ページ本文:
---

歯根膜由来幹細胞はin vivoにおいて長期の生存、自己複製能、複数種の組織を再生する能力を示す

Periodontal-Ligament-Derived Stem Cells Exhibit the Capacity for Long-Term Survival, Self-Renewal,and Regeneration of Multiple Tissue Types in Vivo

Stem Cells Dev. 2014 May 1;23(9):1001-11.

Menicanin et al., University of Adelaide, Adelaide, Australia.

 

初代培養歯根膜幹細胞(PDLSC)は複数の細胞系譜への分化能を有し、骨髄由来間葉系幹細胞と類似した免疫学的表現型を示すことが知られている。本研究で、ブロモデオキシウリジン(BrdU)でラベルしたヒツジPDLSCは免疫不全マウスに移植後8週しても生存しており、血管を伴うシャーピー線維構造を示す骨/セメント質様の石灰化組織を形成する能力を示した。自己複製能を検討するため、PDLSCを8週後に最初の移植物から回収すると、最初のPDLSCと同等の免疫学的表現型および多分化能を示した。最初の移植物より再回収したPDLSCを二回目の異所性移植物として他科移植した。組織形態的解析では、6例中4例において再回収したPDLSCは生存し、線維性の靭帯様組織および血管を伴う硬組織をin vivoで形成したが、最初のPDLSCと比較してその程度は低かった。さらに長期の生存とPDLSCの歯科領域組織の再生能力をヒツジの歯周組織欠損モデルにおいて検討した。BrdUでラベルした自己由来の培養PDLSCをGelform担体に播種し、第二前臼歯に外科的に作製した裂開状歯周組織欠損へ移植した。8週目の組織学的検討では、BrdU陽性のPDLSCがセメント質、骨様組織などの再生歯周組織に関連する組織中に生存することが明らかとなった。これは連続異所生移植を用いてPDLSCの自己複製能を示した最初の報告であり、自己PDLSCの歯周組織欠損モデルでの長期の生存と組織内での重要性を示すものである。

---

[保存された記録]
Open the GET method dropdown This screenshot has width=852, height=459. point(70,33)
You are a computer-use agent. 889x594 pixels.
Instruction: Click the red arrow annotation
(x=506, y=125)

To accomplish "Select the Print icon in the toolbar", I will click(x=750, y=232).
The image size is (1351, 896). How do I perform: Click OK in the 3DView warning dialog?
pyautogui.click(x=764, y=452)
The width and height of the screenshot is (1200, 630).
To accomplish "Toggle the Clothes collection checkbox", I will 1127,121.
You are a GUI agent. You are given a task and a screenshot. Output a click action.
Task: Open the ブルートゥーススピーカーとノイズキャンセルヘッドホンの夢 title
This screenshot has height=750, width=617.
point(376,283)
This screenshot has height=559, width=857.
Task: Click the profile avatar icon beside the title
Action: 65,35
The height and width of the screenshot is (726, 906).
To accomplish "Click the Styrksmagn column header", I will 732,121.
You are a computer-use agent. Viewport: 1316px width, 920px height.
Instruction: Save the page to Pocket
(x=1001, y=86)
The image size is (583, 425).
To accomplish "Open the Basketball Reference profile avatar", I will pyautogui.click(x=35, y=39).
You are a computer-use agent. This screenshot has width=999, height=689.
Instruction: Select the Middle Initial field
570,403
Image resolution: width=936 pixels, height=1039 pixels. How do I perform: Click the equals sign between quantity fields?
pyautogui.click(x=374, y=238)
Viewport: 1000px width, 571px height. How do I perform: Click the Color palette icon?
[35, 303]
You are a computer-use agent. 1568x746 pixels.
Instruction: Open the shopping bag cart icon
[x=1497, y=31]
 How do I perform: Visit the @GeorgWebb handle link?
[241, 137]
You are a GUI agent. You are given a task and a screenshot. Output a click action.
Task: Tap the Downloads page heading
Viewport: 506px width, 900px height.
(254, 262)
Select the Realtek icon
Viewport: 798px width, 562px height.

---

課題の目標: 歯根膜幹細胞に関するページ本文では、ヒツジの裂開状歯周組織欠損はどの歯に外科的に作製されましたか。

演習の結果: 第二前臼歯に作製されました。